Mas a fixação de um tecto para a despesa pública depara-se com uma dificuldade fundamental: qual o peso ideal do Estado? Em teoria, a intervenção do Estado na economia envolve um compromisso entre prestação de serviços públicos e distorções provocadas pelos impostos. Quando o peso do Estado é muito reduzido, o que se poupa em distorções não compensa as insuficiências na prestação de serviços essenciais, como o Estado de Direito, a segurança, a supervisão económica e financeira. Quando o peso do Estado na economia é demasiado grande, o efeito negativo dos impostos tende a dominar, resultando em menor eficiência. Algures no meio estará a dimensão do Estado que maximiza a eficiência,

Mas a política orçamental não se deve guiar apenas por critérios de eficiência. As sociedades podem estar dispostas a sacrificar um pouco de eficiência económica para beneficiar de maior coesão social. E sobre essa escolha, a Teoria Económica tem pouco a dizer. Ao contrário do que se passa com o défice orçamental, que por envolver questões de equidade inter- geracional deve estar sujeito a limitações, o peso do Estado na economia (tal como a distribuição das receitas e a estrutura da tributação), é uma matéria essencialmente política e por

conseguinte deve estar sujeita ao escrutínio democrático. Se os contribuintes acharem que os impostos pagos não compensam os benefícios, podem sempre votar em programas políticos orçamentalmente menos exigentes. Mas também devem ter a liberdade para escolher o contrário.

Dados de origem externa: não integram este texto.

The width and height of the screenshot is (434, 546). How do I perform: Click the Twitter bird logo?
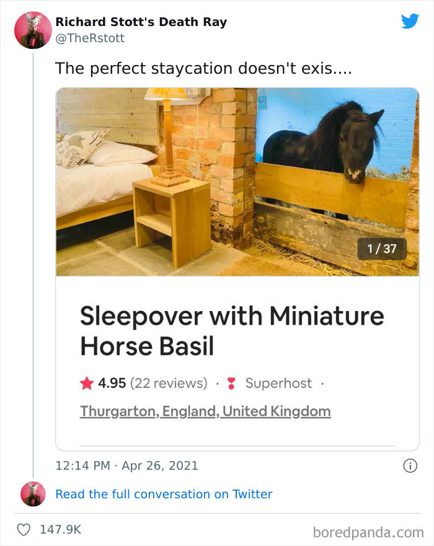[x=410, y=21]
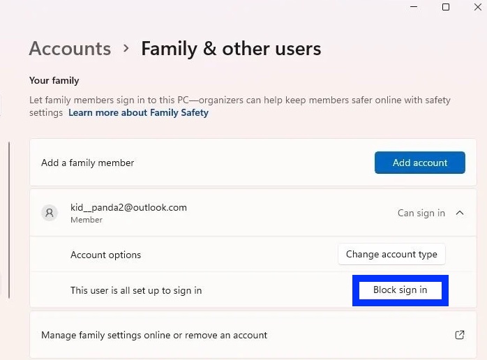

Em defesa do argumento, note-se que a despesa pública se reduziu significativamente em vários países da Europa ao longo da última década, sem que para tal tenha sido necessário criar novas instituições. Em Portugal, após três décadas de convergência da despesa pública para o nível médio da União Europeia, no último acto eleitoral os eleitores parece terem-se rendido à ideia de um choque fiscal. O que, dada a situação orçamental de partida, obrigaria a uma atitude muito agressiva por parte do governo em matéria de controlo da despesa pública.

Apesar de os salários dos funcionários públicos terem sido praticamente congelados e não obstante toda a propaganda associada a alguns cortes nas despesas sociais, a evidência mais recente sugere que o Monstro continua à solta: de acordo com a Comissão Europeia, tanto a despesa total como a despesa corrente primária do Estado em percentagem do PIB atingiram em 2003 novos máximos absolutos (Quadro 1). A estimativa para 2004 é ligeiramente menor, mas pertence ainda ao reino das previsões.

O facto de as despesas públicas continuarem a aumentar não augura em favor de um choque fiscal durante a presente legislatura. Até ao momento, o sucesso conseguido na frente do défice parece dominar a opinião pública, ofuscando o facto de a trajectória da despesa ser incompatível com o cumprimento da promessa eleitoral. Mas muito me surpreenderia se em 2005 o nível de tributação e o peso do Estado na economia não estivessem bem no centro do debate político.